_WORK TO COMPLETE_:
[A] Repeat the passage on Swiss shelters and European confidence in Trump between "Whereas confidence among" and "with North Korea.", inclusive.
[B] Write the next part of the passage on Swiss shelters and European confidence in Trump, picking up after its final sentence.

_SELECTED TEXT_:
================================

If you find the Swedes extreme, the Swiss are way ahead of their Scandinavian counterparts. The Swiss have an abundance of shelters, more than enough to house their entire population.

Whereas confidence among Europeans that President Barack Obama would “do the right thing regarding world affairs” ranged between 70 and 90 percent in a number of surveyed nations during his term, those numbers plummeted after Trump’s inauguration and have only gone down since. Only 7 percent in Spain and 11 percent in Germany now say they have confidence in Trump. Top officials in Germany have also directly contradictedTrump’s North Korea policies, and have voiced concerns that the White House may overreact to nuclear provocations and escalate the war rhetoric being exchanged with North Korea.

================================

_MATERIAL_:
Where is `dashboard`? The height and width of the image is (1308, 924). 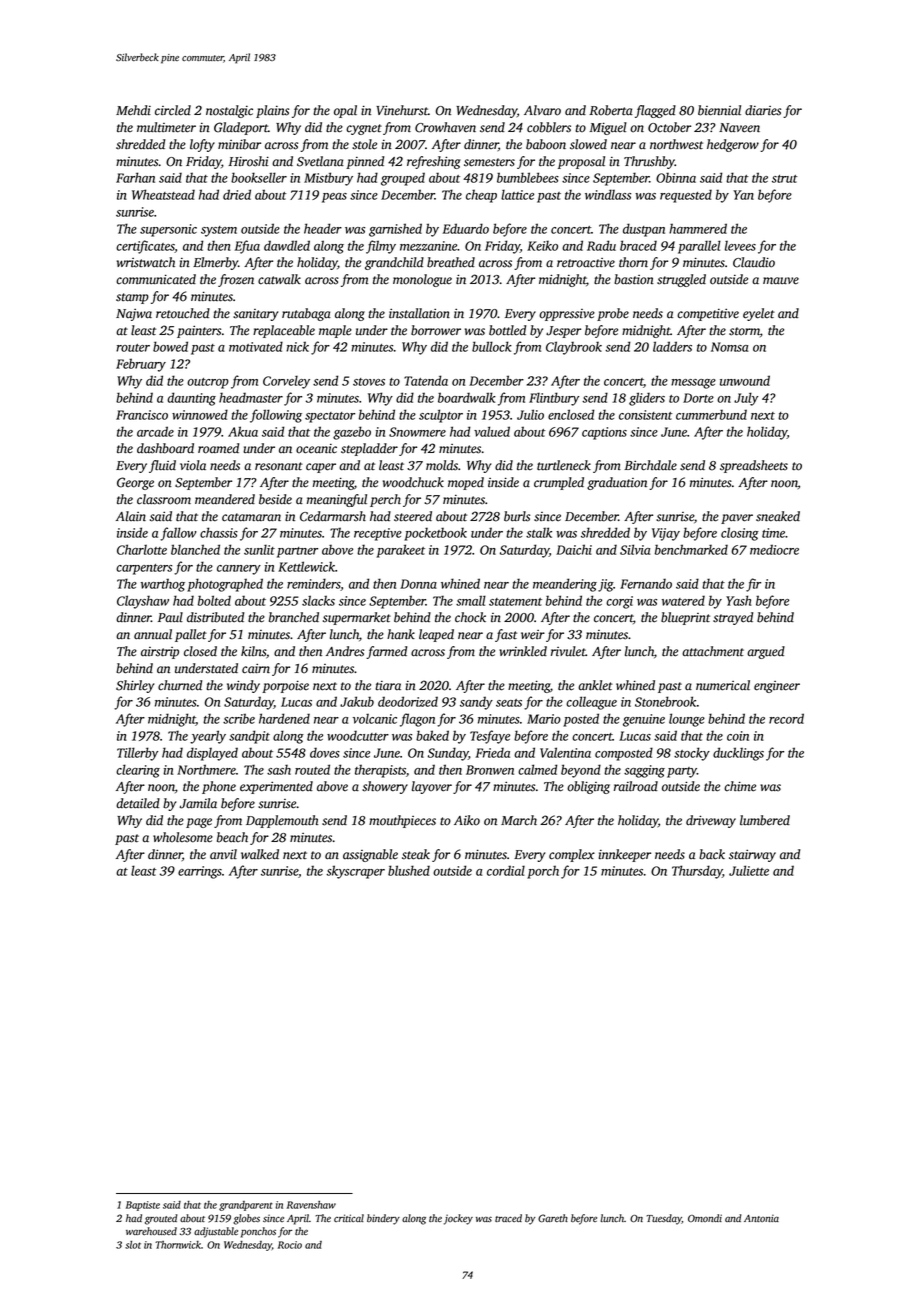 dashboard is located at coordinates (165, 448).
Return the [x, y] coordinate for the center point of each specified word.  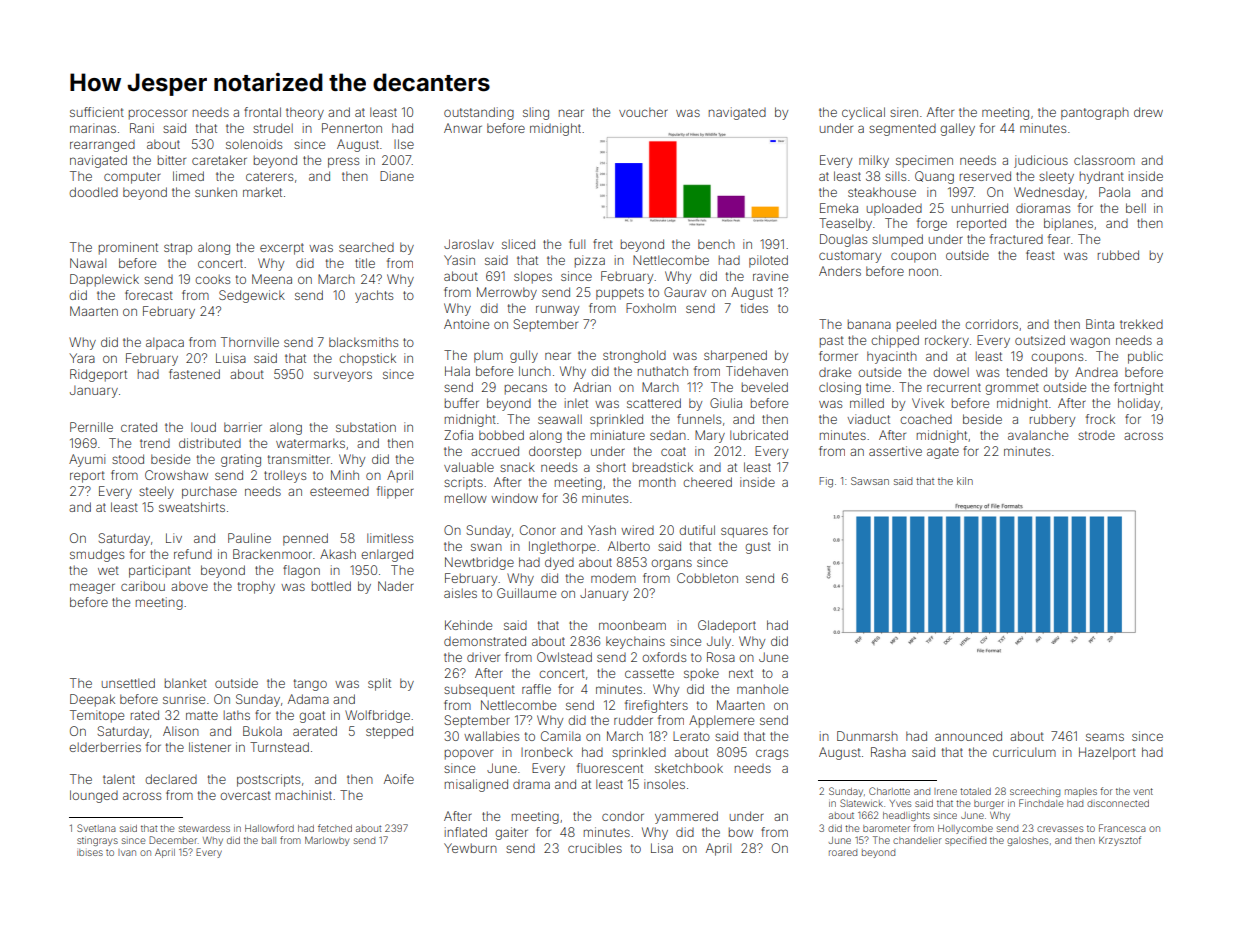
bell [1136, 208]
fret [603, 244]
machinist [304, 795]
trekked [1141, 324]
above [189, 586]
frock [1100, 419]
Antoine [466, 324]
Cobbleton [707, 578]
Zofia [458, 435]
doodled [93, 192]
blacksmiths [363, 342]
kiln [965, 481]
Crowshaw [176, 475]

================================

_ANSWERS TO THE EXERCISE_:
[A]
Whereas confidence among Europeans that President Barack Obama would “do the right thing regarding world affairs” ranged between 70 and 90 percent in a number of surveyed nations during his term, those numbers plummeted after Trump’s inauguration and have only gone down since. Only 7 percent in Spain and 11 percent in Germany now say they have confidence in Trump. Top officials in Germany have also directly contradictedTrump’s North Korea policies, and have voiced concerns that the White House may overreact to nuclear provocations and escalate the war rhetoric being exchanged with North Korea.

[B]
Europeans are similarly worried that decades-long nonproliferation efforts could be dismantled virtually overnight, leading to a new arms race. In 2009, the Obama administration negotiated a treaty with Russia in which both countries agreed to cap the number of deployed warheads. Trump reportedly called the agreement a bad deal in his first phone call with Russian President Vladimir Putin earlier this year, although administration officials have since backtracked.

Sweden’s new shelter locations indicate that at least some of the concerns are connected to Russia. One of the regions where most new shelters are expected to be constructed in the coming years is the island of Gotland, where military defenses were recently expanded with the declared aim of stopping a possible Russian invasion.